▸ Task
Set out the material below as a numbered list, leaving out any blank lines.

Start of Entries provided

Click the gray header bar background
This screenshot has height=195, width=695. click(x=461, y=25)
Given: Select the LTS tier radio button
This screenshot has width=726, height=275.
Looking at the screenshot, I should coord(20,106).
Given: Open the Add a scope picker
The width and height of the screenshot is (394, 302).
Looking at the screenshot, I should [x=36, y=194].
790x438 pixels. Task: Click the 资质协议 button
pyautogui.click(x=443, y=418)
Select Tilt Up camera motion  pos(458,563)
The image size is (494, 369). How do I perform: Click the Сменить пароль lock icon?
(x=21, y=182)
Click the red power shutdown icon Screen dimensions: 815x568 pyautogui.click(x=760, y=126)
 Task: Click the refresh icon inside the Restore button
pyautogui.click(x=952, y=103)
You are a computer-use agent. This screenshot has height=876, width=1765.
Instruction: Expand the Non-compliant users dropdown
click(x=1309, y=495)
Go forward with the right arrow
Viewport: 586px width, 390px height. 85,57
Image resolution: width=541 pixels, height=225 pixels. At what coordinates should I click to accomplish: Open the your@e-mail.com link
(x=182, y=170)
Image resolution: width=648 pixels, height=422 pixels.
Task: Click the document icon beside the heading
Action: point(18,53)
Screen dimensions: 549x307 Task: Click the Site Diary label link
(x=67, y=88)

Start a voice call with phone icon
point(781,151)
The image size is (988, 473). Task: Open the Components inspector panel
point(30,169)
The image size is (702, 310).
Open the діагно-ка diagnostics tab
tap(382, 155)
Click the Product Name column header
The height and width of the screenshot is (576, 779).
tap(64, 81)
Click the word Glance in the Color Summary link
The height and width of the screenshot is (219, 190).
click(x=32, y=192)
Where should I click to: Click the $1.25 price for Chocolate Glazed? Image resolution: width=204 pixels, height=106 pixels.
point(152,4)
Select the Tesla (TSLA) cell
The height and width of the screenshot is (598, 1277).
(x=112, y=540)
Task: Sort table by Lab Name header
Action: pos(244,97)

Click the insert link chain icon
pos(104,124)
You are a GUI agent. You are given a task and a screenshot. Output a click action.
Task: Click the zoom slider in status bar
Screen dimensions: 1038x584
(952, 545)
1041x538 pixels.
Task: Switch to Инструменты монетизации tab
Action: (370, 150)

End of Entries provided

▸ Answer to the exercise
1. Click the gray header bar background
2. This screenshot has height=195, width=695. click(x=461, y=25)
3. Given: Select the LTS tier radio button
4. This screenshot has width=726, height=275.
5. Looking at the screenshot, I should coord(20,106).
6. Given: Open the Add a scope picker
7. The width and height of the screenshot is (394, 302).
8. Looking at the screenshot, I should [x=36, y=194].
9. 790x438 pixels. Task: Click the 资质协议 button
10. pyautogui.click(x=443, y=418)
11. Select Tilt Up camera motion  pos(458,563)
12. The image size is (494, 369). How do I perform: Click the Сменить пароль lock icon?
13. (x=21, y=182)
14. Click the red power shutdown icon Screen dimensions: 815x568 pyautogui.click(x=760, y=126)
15.  Task: Click the refresh icon inside the Restore button
16. pyautogui.click(x=952, y=103)
17. You are a computer-use agent. This screenshot has height=876, width=1765.
18. Instruction: Expand the Non-compliant users dropdown
19. click(x=1309, y=495)
20. Go forward with the right arrow
21. Viewport: 586px width, 390px height. 85,57
22. Image resolution: width=541 pixels, height=225 pixels. At what coordinates should I click to accomplish: Open the your@e-mail.com link
23. (x=182, y=170)
24. Image resolution: width=648 pixels, height=422 pixels.
25. Task: Click the document icon beside the heading
26. Action: point(18,53)
27. Screen dimensions: 549x307 Task: Click the Site Diary label link
28. (x=67, y=88)
29. Start a voice call with phone icon
30. point(781,151)
31. The image size is (988, 473). Task: Open the Components inspector panel
32. point(30,169)
33. The image size is (702, 310).
34. Open the діагно-ка diagnostics tab
35. tap(382, 155)
36. Click the Product Name column header
37. The height and width of the screenshot is (576, 779).
38. tap(64, 81)
39. Click the word Glance in the Color Summary link
40. The height and width of the screenshot is (219, 190).
41. click(x=32, y=192)
42. Where should I click to: Click the $1.25 price for Chocolate Glazed? Image resolution: width=204 pixels, height=106 pixels.
43. point(152,4)
44. Select the Tesla (TSLA) cell
45. The height and width of the screenshot is (598, 1277).
46. (x=112, y=540)
47. Task: Sort table by Lab Name header
48. Action: pos(244,97)
49. Click the insert link chain icon
50. pos(104,124)
51. You are a GUI agent. You are given a task and a screenshot. Output a click action.
52. Task: Click the zoom slider in status bar
53. Screen dimensions: 1038x584
54. (952, 545)
55. 1041x538 pixels.
56. Task: Switch to Инструменты монетизации tab
57. Action: (370, 150)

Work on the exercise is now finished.